WhatsApp 328 3290550

Letture:

3264

L’AQUILA. I dipendenti di Abruzzo Enginering dicono no al trasferimento di 80 di loro in Campania e Lazio e chiedono un incontro con Chiodi.
Non va proprio giù la novità del trasferimento e i dipendenti sperano in un ripensamento, magari dopo l'intermediazione del presidente Chiodi al quale hanno chiesto un incontro.
A giorni sono attese le liste che riveleranno i nomi delle 80 unità costrette ad emigrare e pare che sia proprio il 12 ottobre, cioè il giorno di insediamento del nuovo Cda, quello previsto per la partenza verso Castellammare di Stabia e Nepi.
Per i lavoratori «questa scelta, spacciata come una salvaguardia del posto di lavoro appare più come la mossa disperata di una società che, essendo sull'orlo del disastro economico, riesuma un progetto Selex per recuperare un po' di liquidità, sperando di poter "tirare avanti" fino all'inizio del nuovo anno e cioè quando il presidente Chiodi diverrà Commissario per la Ricostruzione». Presentarsi con un bilancio «meno passivo di quello attuale», spiegano i dipendenti in una nota, «restituirebbe un po' di credibilità redditizia all'azienda che potrebbe così aspirare a vedersi assegnate nuove commesse».

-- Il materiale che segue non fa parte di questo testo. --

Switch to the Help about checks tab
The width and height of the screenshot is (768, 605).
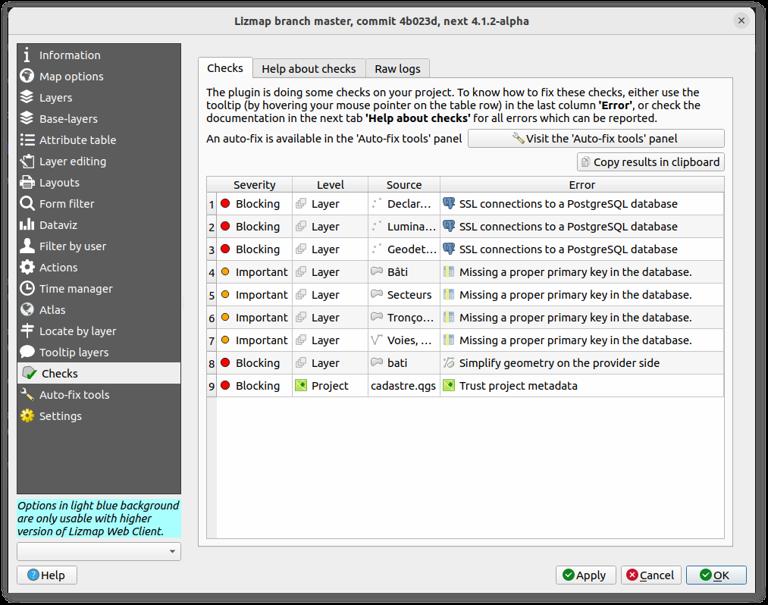click(308, 68)
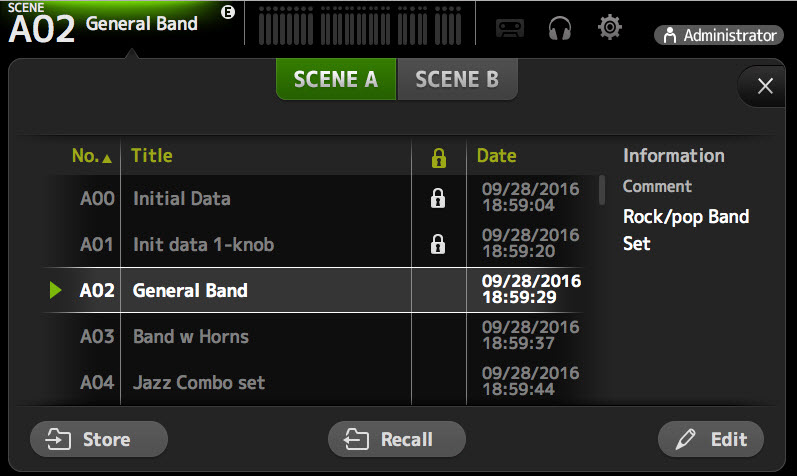Image resolution: width=797 pixels, height=476 pixels.
Task: Sort the list by Title column
Action: coord(153,156)
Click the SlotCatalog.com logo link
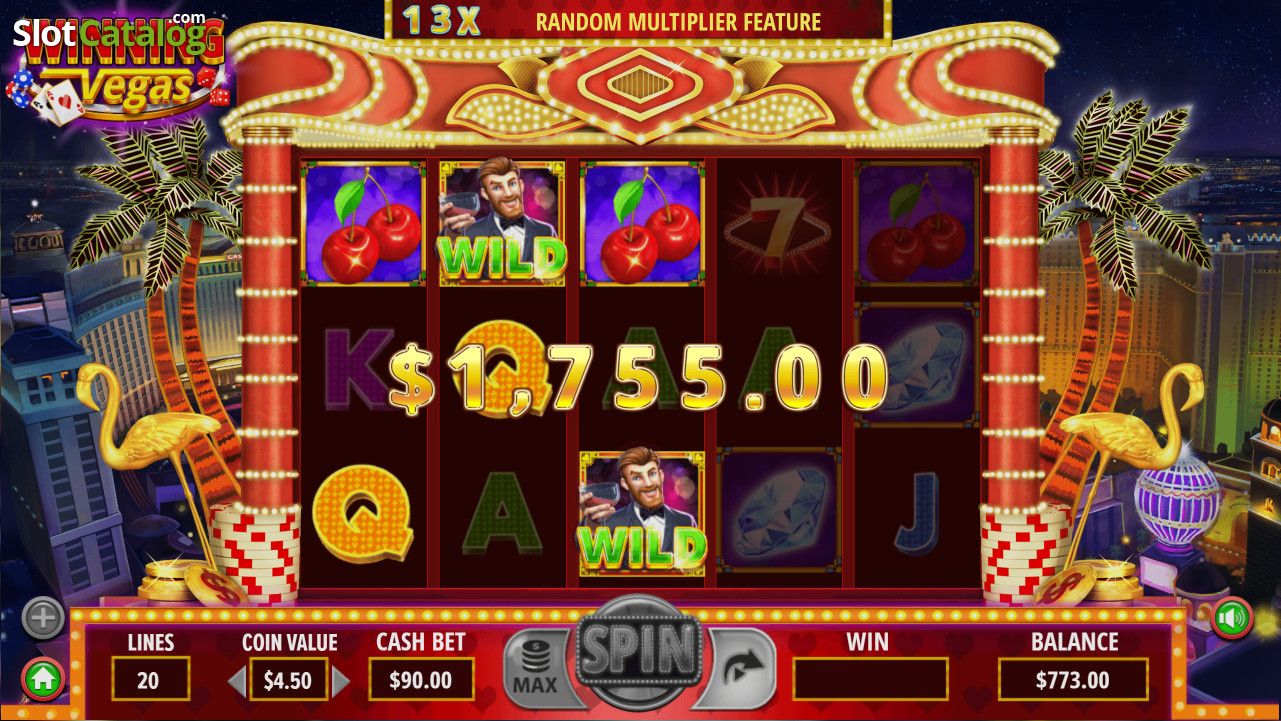This screenshot has width=1281, height=721. pos(113,35)
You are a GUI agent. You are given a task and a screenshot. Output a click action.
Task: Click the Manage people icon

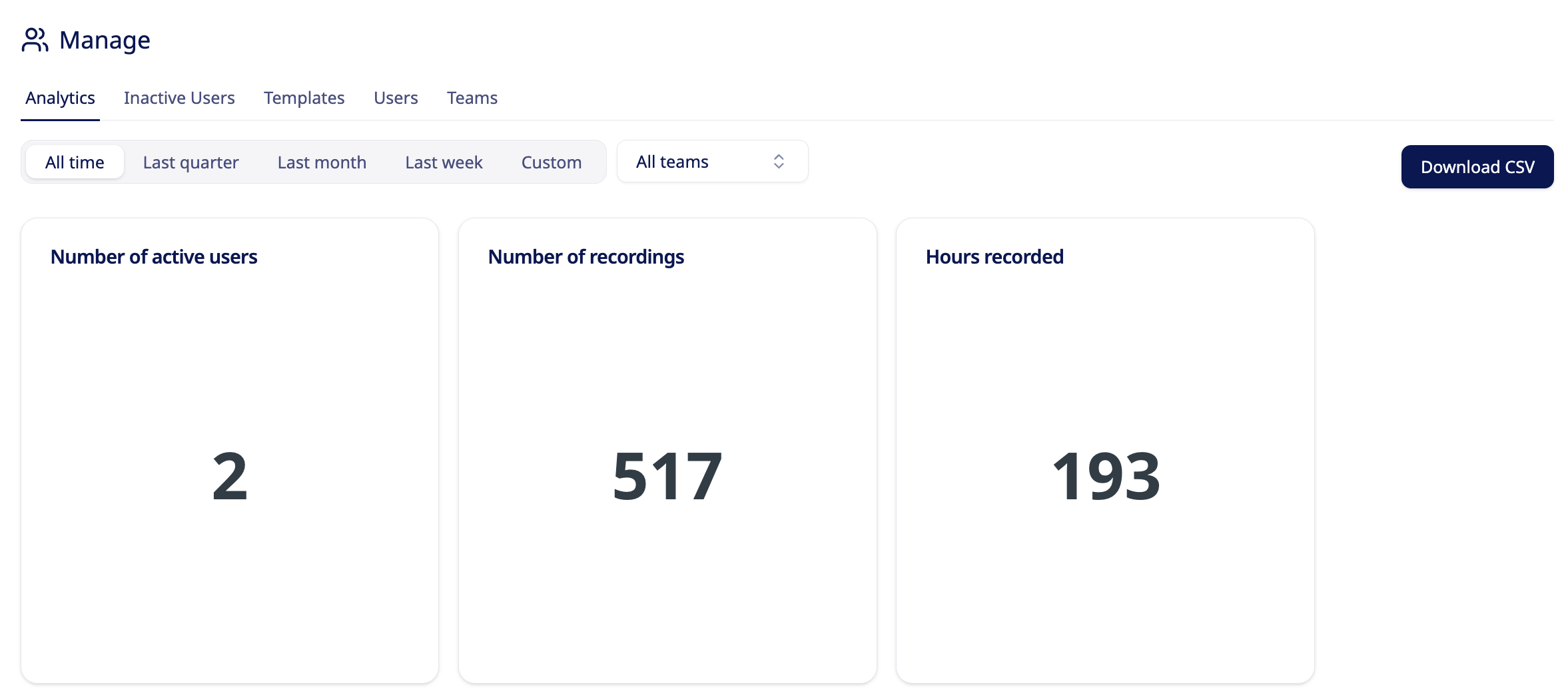click(35, 40)
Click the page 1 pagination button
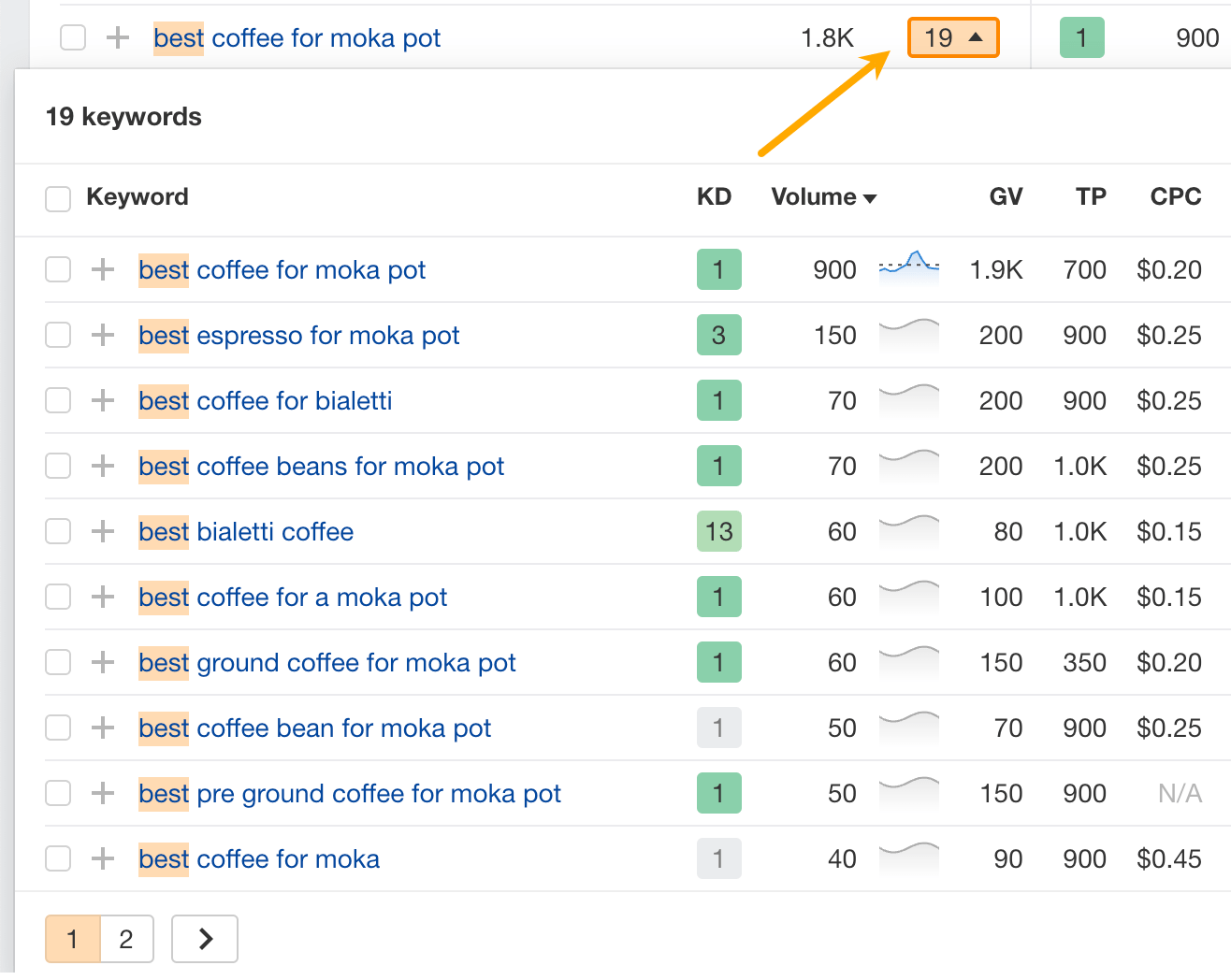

A dimostrazione dello stato deficitario in cui l'azienda versa, secondo i dipendenti emergono elementi che attestano «incontrovertibilmente questa tesi»: in primis la mancata corresponsione degli stipendi degli ultimi tre mesi e delle liberalità alla cassa integrazione per chi ne ha usufruito; l'imminente chiusura delle sedi di Pescara e Teramo (Sulmona e' già chiusa da mesi) con gli arretrati da corrispondere relativi ai canoni d'affitto; le auto aziendali spesso a corto di carburante (con i dipendenti costretti ad anticipare a volte le spese della benzina) e non sufficienti come numero per lo spostamento verso la provvisoria sede di Avezzano (messa a disposizione della Selex), cosa che costringe molti dipendenti a raggiungerla con mezzi propri, partendo da L' Aquila e addirittura da Teramo e Pescara con un caritatevole rimborso di 60 euro al mese.

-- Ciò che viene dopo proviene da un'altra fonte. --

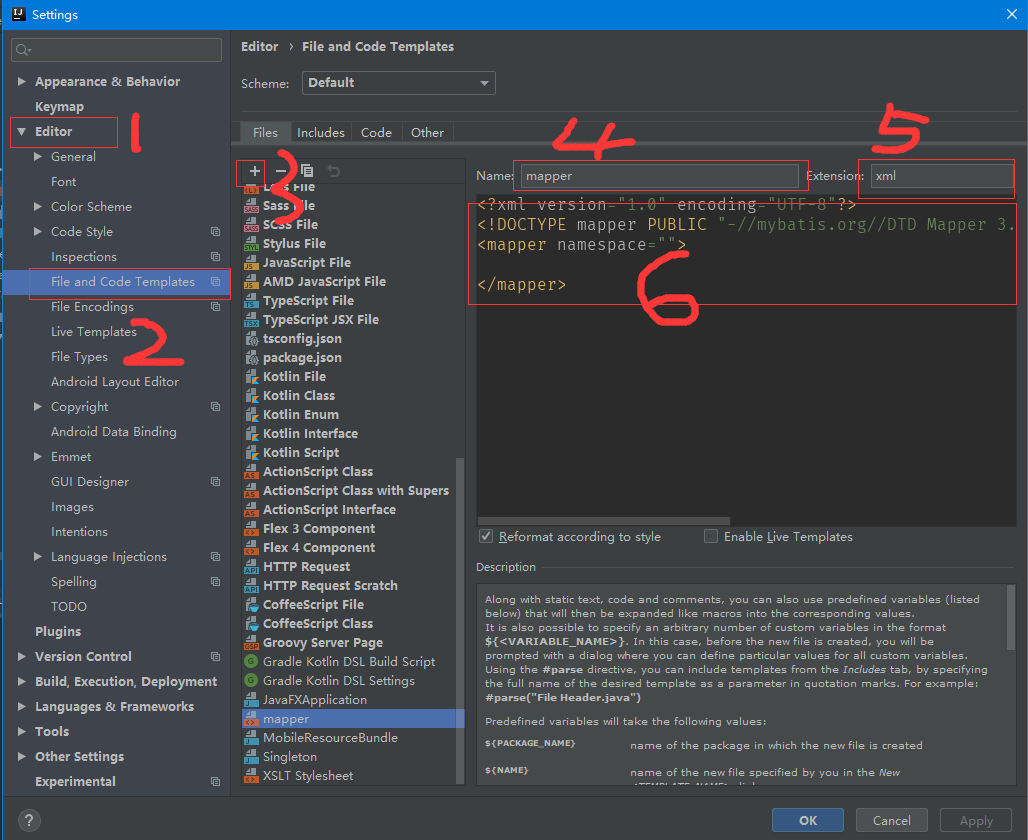
Task: Click the OK button
Action: [x=807, y=819]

«E' da sottolineare - osservano i lavoratori - il fatto che per il momento di attività per i "pendolari" non ce ne sono e quindi questo movimento di personale appare un illogico nonchè sfrontato spreco delle pur esigue risorse rimanenti giacchè risulterà molto più dispendioso che tenere aperte le sedi, perchè alle spese di carburante ed autostrada si aggiungono le indennità di trasferta».
Tra le tante connotazioni ce n'e' una che assume «una vena tragicomica», e cioè che per fare benzina si deve andare presso un distributore dell'Aquila partendo da Avezzano, raccontano i dipendenti.
I lavoratori vogliono che le future scelte vengano fatte dal nuovo Cda, «magari da chi l'Abruzzo ce l'ha davvero nel cuore, perchè non ritengono affatto giusto che a pagare le conseguenze delle scellerate scelte societarie siano loro e sempre loro, e non i veri responsabili di un disastro economico che rappresenta una vergogna per la nostra Regione e per l'Italia».